I just bought a newspaper, The Guadalupe County Communicator, and it’s up to me to get it out every week. Well, me and the dedicated staff I inherited.
I’m following in the chanclas-clad footsteps of Michael E. Sprengelmeyer, a unique individual if there ever was one. After they made M.E., they broke the mold.
Of course, I’m not out to emulate M.E. now that I have the newspaper he commanded for the past eight-plus years. True enough, I admire his commitment to journalism, and respect his dedicated lifestyle, but there are differences between he and me. I’ve carved out my own path, fought my own demons, owned my own victories and defeats. And now, I own an already excellent paper, and it’s up to me to keep it strong.
In my last column, I wrote about New Mexico’s independent newspaper owners, pointing to a few of them to illustrate the power to their presence in the communities they serve around the state. I wrote about John Graham and his do-it-all approach to newspaper work, Terry Martin’s dedication to his family newspaper, Nick Siebel and how he saved his hometown paper, Robin Martin and her inherited legacy of stubborn independence, Bob Trapp and his fire-breathing Sun, and Sprengelmeyer and his phenomenal journalistic success.
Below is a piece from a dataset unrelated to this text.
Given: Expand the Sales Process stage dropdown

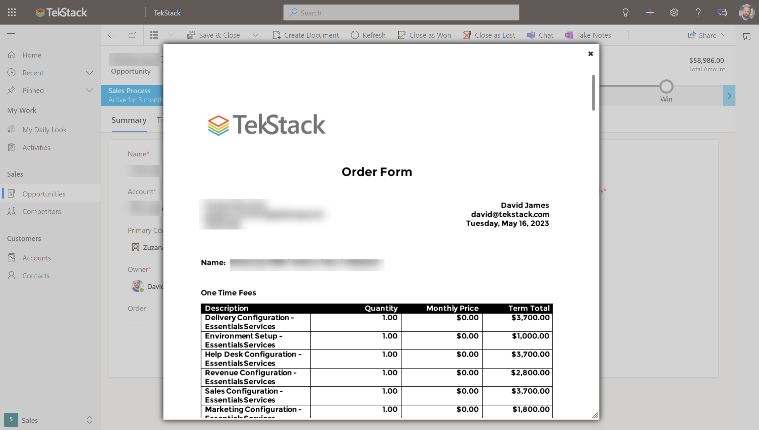Looking at the screenshot, I should [730, 95].
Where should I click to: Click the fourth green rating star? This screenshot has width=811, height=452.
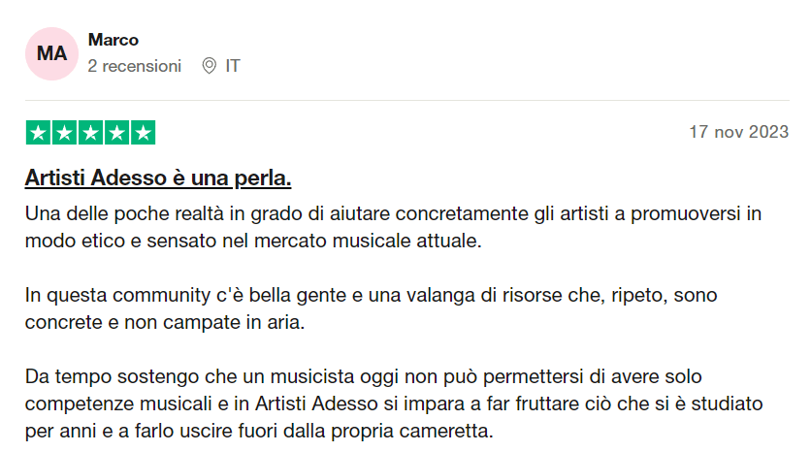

I could have added to the mix Brenda Hood in Lordsburg, who only needs a roof over her head (it sort of blew away earlier this year) to almost-singlehandedly produce The Hidalgo County Herald, and Leota Harriman, owner of The Independent in Edgewood. They may live in very different communities, more than 300 miles away from each other, but they each followed their passions and carved out their own careers in hometown newspapering.
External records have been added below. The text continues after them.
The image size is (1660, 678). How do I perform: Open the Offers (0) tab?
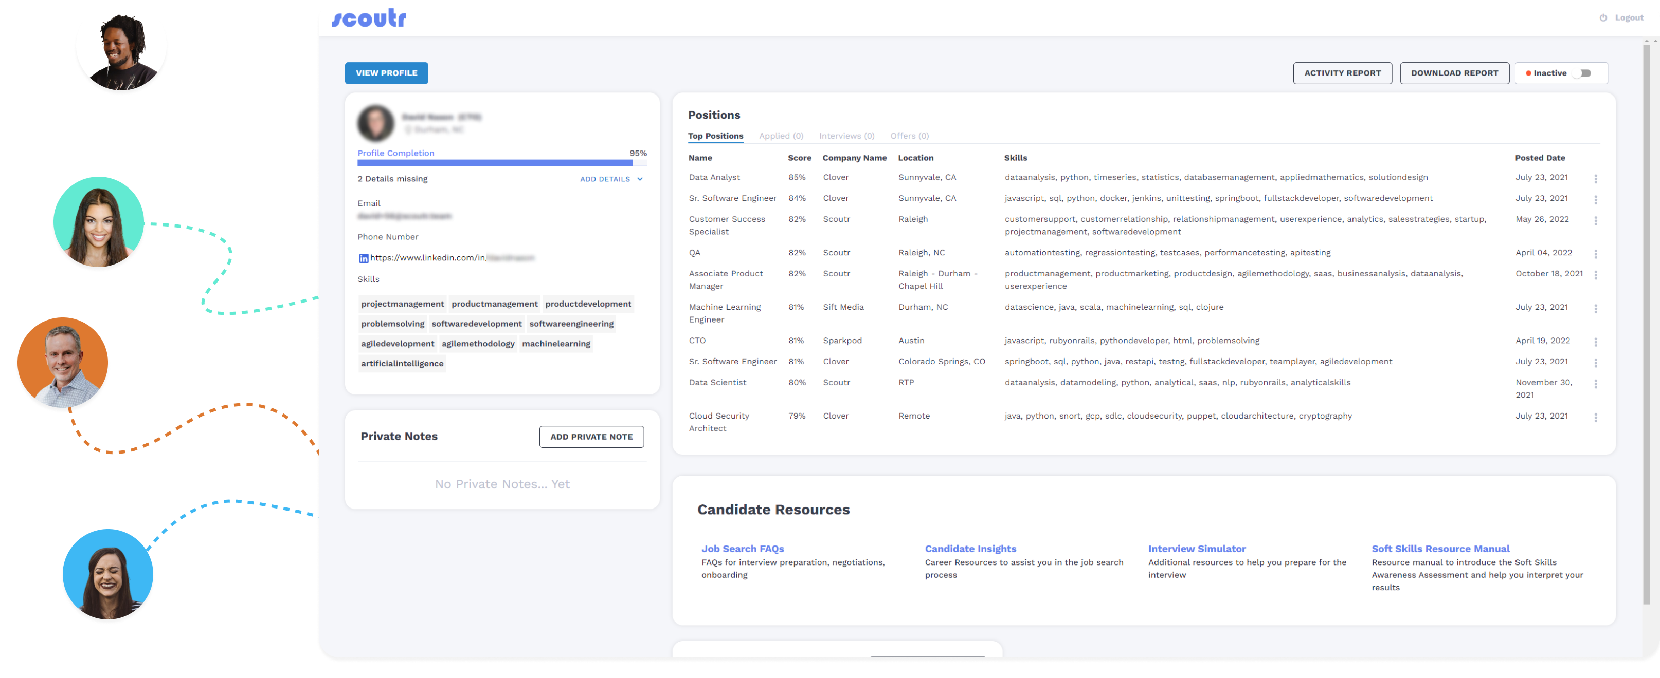(909, 136)
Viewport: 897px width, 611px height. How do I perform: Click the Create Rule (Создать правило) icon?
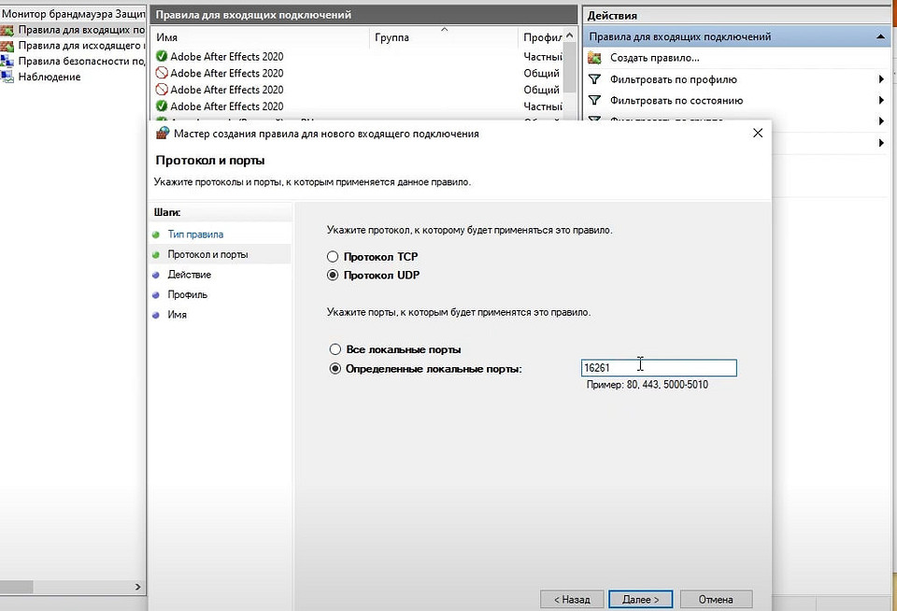click(594, 58)
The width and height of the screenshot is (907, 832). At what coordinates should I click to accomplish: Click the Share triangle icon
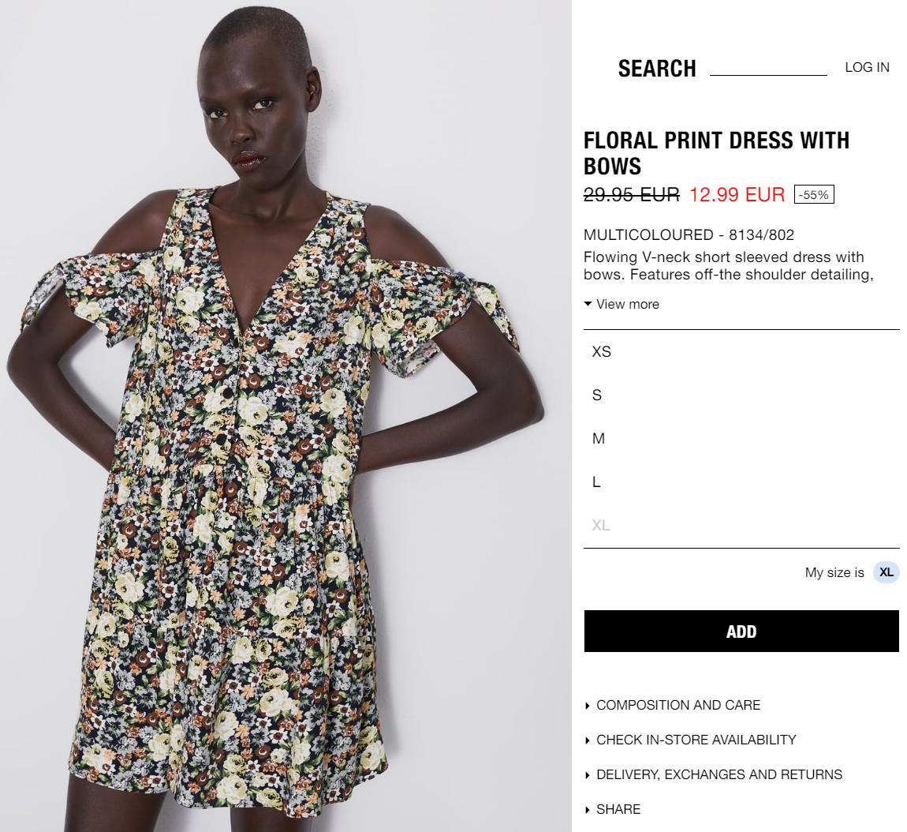click(x=587, y=810)
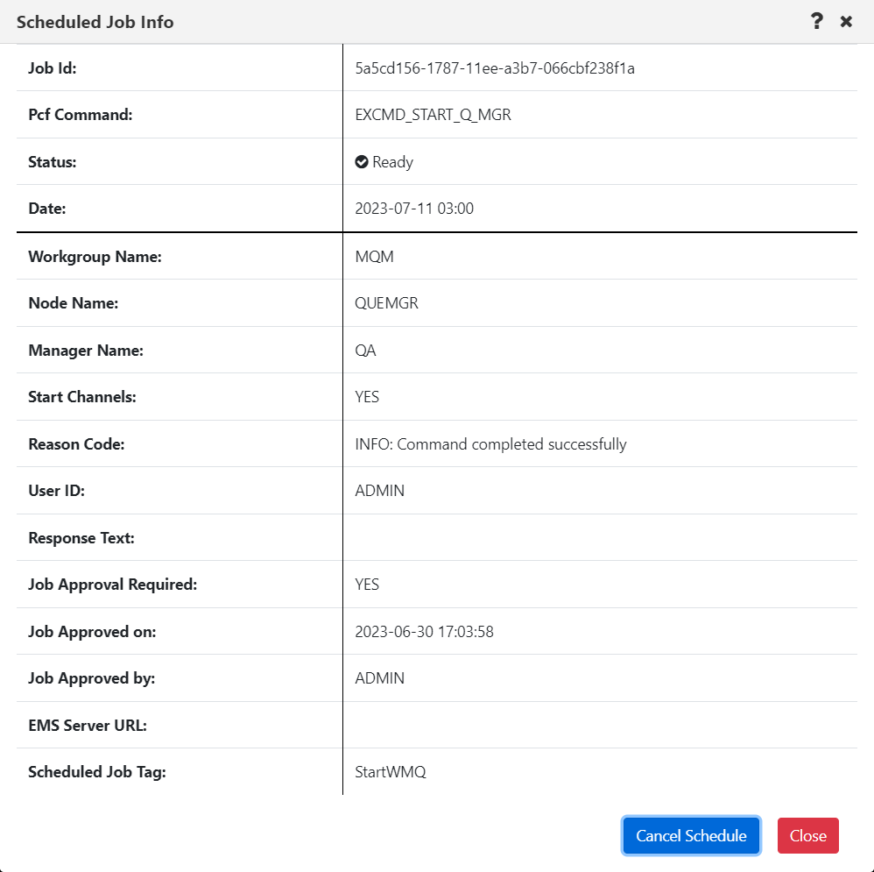Click the Job Approval Required YES value

pos(367,585)
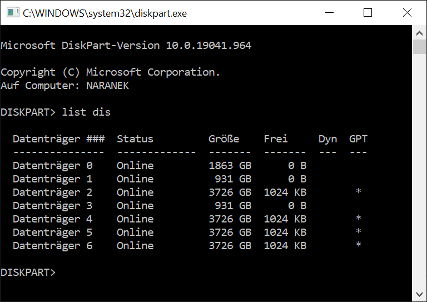Click the bottom DISKPART> prompt

click(x=28, y=273)
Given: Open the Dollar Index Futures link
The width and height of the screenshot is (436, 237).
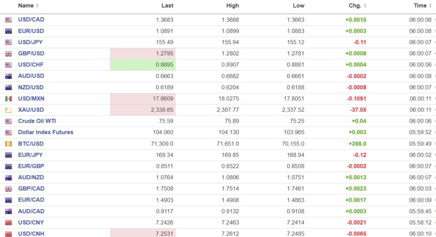Looking at the screenshot, I should (46, 132).
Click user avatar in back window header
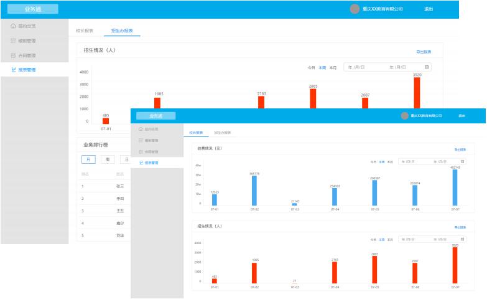This screenshot has width=487, height=299. pyautogui.click(x=355, y=9)
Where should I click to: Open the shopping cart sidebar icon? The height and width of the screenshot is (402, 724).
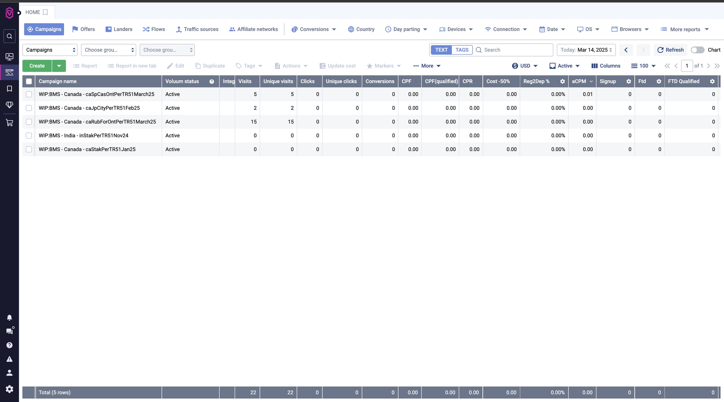(9, 123)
Then there’s Scot and Lisa Stinnett, who publish two papers, De Baca County News and Clovis Livestock Market News, out of their Fort Sumner newspaper office. And Peter Aguilar who, along with an immediate and extended family, have been keeping The Lincoln County News afloat following the 2014 passing of his business partner and newspaper editor, Ruth Hammond. And, yes, there’s also Barbara Beck, who moved back to New Mexico to follow her father and late brother into the publisher’s chair at the Roswell Daily Record.
Yep, I could go on, because in New Mexico, local newspaper ownership still outnumbers what I’ll call “corporate” ownership. Accessing the New Mexico Press Association’s membership directory, I counted 14 corporate-owned newspapers in New Mexico, while 17 others are locally owned, by individuals, families and partnerships. Plus, an additional seven newspapers, while not owned by their local general managers or publishers, are still owned by New Mexicans leaving elsewhere but nearby.
Interestingly, it takes a little digging to figure out who exactly owns what. Newspapers tend to refer readers to their locally designated publisher, not to some faraway corporate headquarters, so actual ownership information is sometimes hidden in the details.
Nevertheless, it’s fairly obvious who the biggest three newspaper owners are in New Mexico. There’s the Virginia-based Goliath named Gannett Company, owner of six newspapers in the state, mostly in southern New Mexico; the Lang family, owners of The Albuquerque Journal and five other central New Mexico papers including the Mountain View Telegraph; and Robin Martin, who owns both The New Mexican and a very busy state-of-the-art press plant in Santa Fe, along with The Taos News.
Clearly I’m a believer in independent, privately owned newspapers, but that doesn’t mean I’m all-out against corporate ownership. The Kentucky-based Landmark Community Newspapers, owner of more than 50 newspapers in 13 states, sent me to New Mexico in 2004 to run the Las Vegas Optic, then gave me the editorial support and freedom to make a difference (and backed us up when the politics got intense). Sometimes corporate owners are less intimidated by local pressures and, as a result, they often protect rather than undercut real journalistic independence.
Other times, however, corporate ownership can be too focused on profits—revenue that doesn’t even stay in town, since corporations have to feed their shareholders who live elsewhere. As any local newspaper owner can tell you, there’s a lot more to consider when running a newspaper than monthly or quarterly profit-and-loss margins.
Newspapers must be run as a business or they won’t survive, but they also need to be vested in their local markets, in a personal way. And that’s something that local owners and operators understand best.
So wish me luck. I’m knee-deep into it now.